MINNEAPOLIS — The Minnesota Supreme Court rejected a prosecutor’s effort to reinstate the conviction of an HIV-positive man accused of passing the virus to another man, ruling Wednesday that the statute under which he was convicted was ambiguous.
Groups supporting gay rights said the ruling affirms the need for government to respect the personal and private decisions of consenting adults regarding sexual intimacy. The prosecutor contended the case was never a civil rights issue, but rather about protecting the public from people who know they’re infected but practice unprotected sex anyway.
The high court affirmed a Court of Appeals decision that reversed the attempted first-degree assault conviction of Daniel James Rick, 32, of Minneapolis, who learned he was HIV positive in 2006. He had consensual sex several times starting in early 2009 with a man identified in court papers as D.B., who tested positive that October.
A jury acquitted Rick in 2011 under the first part of a Minnesota statute that applies to cases involving sex without first informing the other person that the defendant has a communicable disease. But it convicted him under another section that the Supreme Court ruled Wednesday applies only “to the donation or exchange for value of blood, sperm, organs, or tissue and therefore does not apply to acts of sexual conduct.”
Although D.B. testified that Rick did not tell him he was HIV positive before they started having sex, the jury agreed with Rick’s claim that he did. It was never conclusively determined whether it was Rick or someone else who infected D.B.
The Lambda Legal Defense and Education Fund and the American Civil Liberties Union of Minnesota welcomed the ruling.
“The court saw the problem with the way in which the state was prosecuting this case and recognized it was inappropriate to prosecute this man for this conduct,” said Scott Schoettes, HIV Project director for Lambda Legal. “And I think the victory shows that there’s a problem with these laws, and that people with HIV are going to be targeted for prosecutions like this until we reform the laws. Essentially, what the state was going was prosecuting someone for the fact he was HIV positive and had sex without a condom.”

EXERCISE DATA ->

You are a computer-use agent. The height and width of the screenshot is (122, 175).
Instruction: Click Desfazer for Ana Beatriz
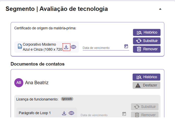coord(147,85)
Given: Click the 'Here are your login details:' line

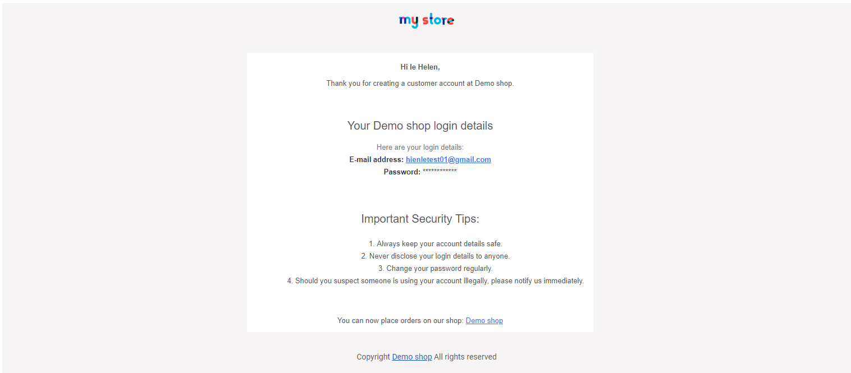Looking at the screenshot, I should (420, 148).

WHAT NEEDS TO BE DONE -> Write out, word for word, the part of the court ruling article that begins with the words containing "MINNEAPOLIS — The" and ends with "convicted was ambiguous.".

ANSWER TO THIS EXERCISE ->
MINNEAPOLIS — The Minnesota Supreme Court rejected a prosecutor’s effort to reinstate the conviction of an HIV-positive man accused of passing the virus to another man, ruling Wednesday that the statute under which he was convicted was ambiguous.